AMANDA WARNER: I do, I have a lot of new music. I have some music in Japan that just came out, some new features. I’m beginning to do a lot in the Asian market—the Japanese market and Korean market—so nothing in the U.S. as of right now. The “Let Go” single that I did with RAC featuring Kele from Bloc Party, [its] international release is on April 1. My next single, “Burning Hearts,” we’re going to be launching the video in April, and I’m really excited about this video because it has a lot of controversy in it, which sounds really cheesy, but we basically did a video in a place we couldn’t do a video, in a very public place. I took a gamble. I’ll probably have a lawsuit, but it’s fine.

LINDSAY: Just bracing yourself for a lawsuit, then?

WARNER: Yeah, that’s what’s gonna happen, but I’m so excited about it.

LINDSAY: I’ve noticed that you definitely have a group of artists that you consistently work with over the years. Do you find that collaborating with people like Jamie Carreiro or Cody Critcheloe enhances your own vision as an artist?

WARNER: Yeah, I think that just because I’ve been sort of participating in art throughout the U.S., like, underground art communities for all of my young adult—late teens, young adult, whatever you wanna call that—life, you build these friendships through supporting each other’s art. Being a part of those communities through the U.S. and Europe, it’s kind of natural and not a really forced thing. As I progress with [MNDR], I notice that I’m pulling in these people that I’ve known for years and building on these concepts and building a team around it.

LINDSAY: Have you ever had to compromise your vision along the way?

WARNER: Without sounding smug, I really feel like MNDR is a new generation of music that functions completely out of label systems. [My] fan engagement is a one-on-one experience, not, like, a one-going-through-record-labels, which is not always intentionally what I want, but it’s just sort of the journey of this project as of now. I’ve never done something I didn’t want to do with MNDR, but that’s never been my ethos of, like, “MNDR won’t take shit from anyone! MNDR’s here to break everyone’s boundaries of pop music!” You know, I think I’m just hopelessly me, and I can kind of be goofy and awkward, and I can’t be any other way.

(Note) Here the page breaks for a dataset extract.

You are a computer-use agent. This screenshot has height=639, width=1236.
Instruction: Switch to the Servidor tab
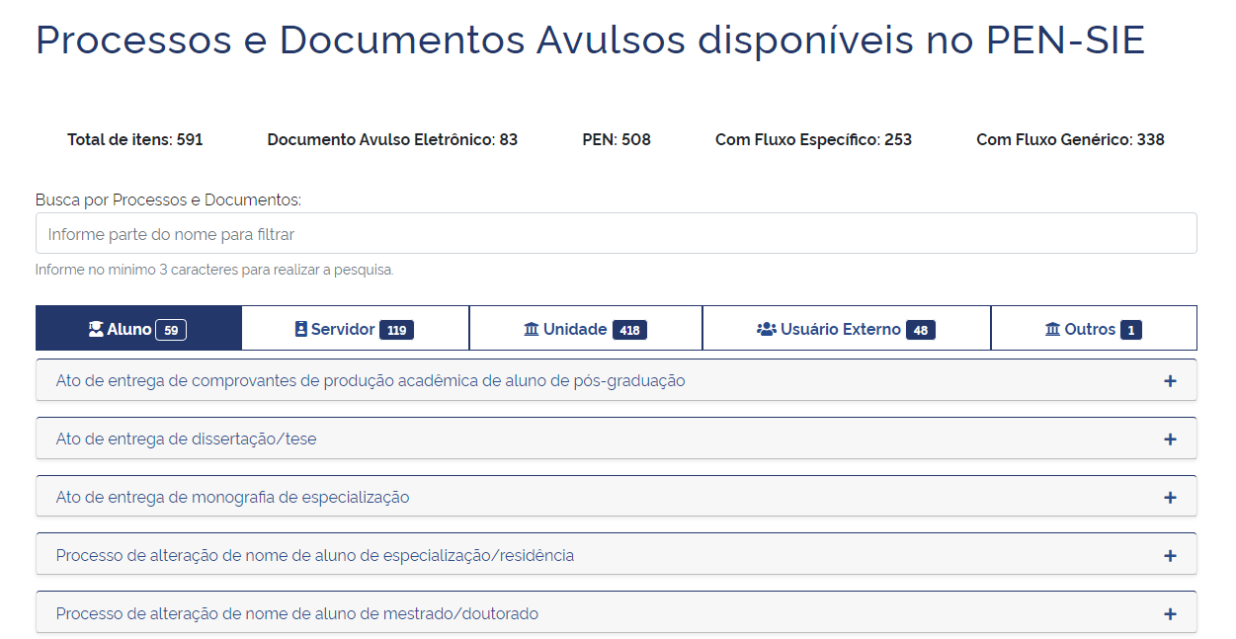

I think where I have fumbled is when my career started to take off sort of without me setting out to have a solo career. Especially at that time in 2010, it was a very Lady Gaga, Katy Perry… everything’s perfect, you’re perfect, like, a very real idea of music, and it was great, but I think I had trouble getting record deals because I just cannot do that. And now I love it because of the success of, like, Charli XCX and Grimes on the major labels with these irreverent female artists who aren’t really playing those games. And Lorde. It really makes a world where I feel more natural. I’m not a model. I don’t do that surreal manicured thing, but I really admire it. It’s very difficult to do that.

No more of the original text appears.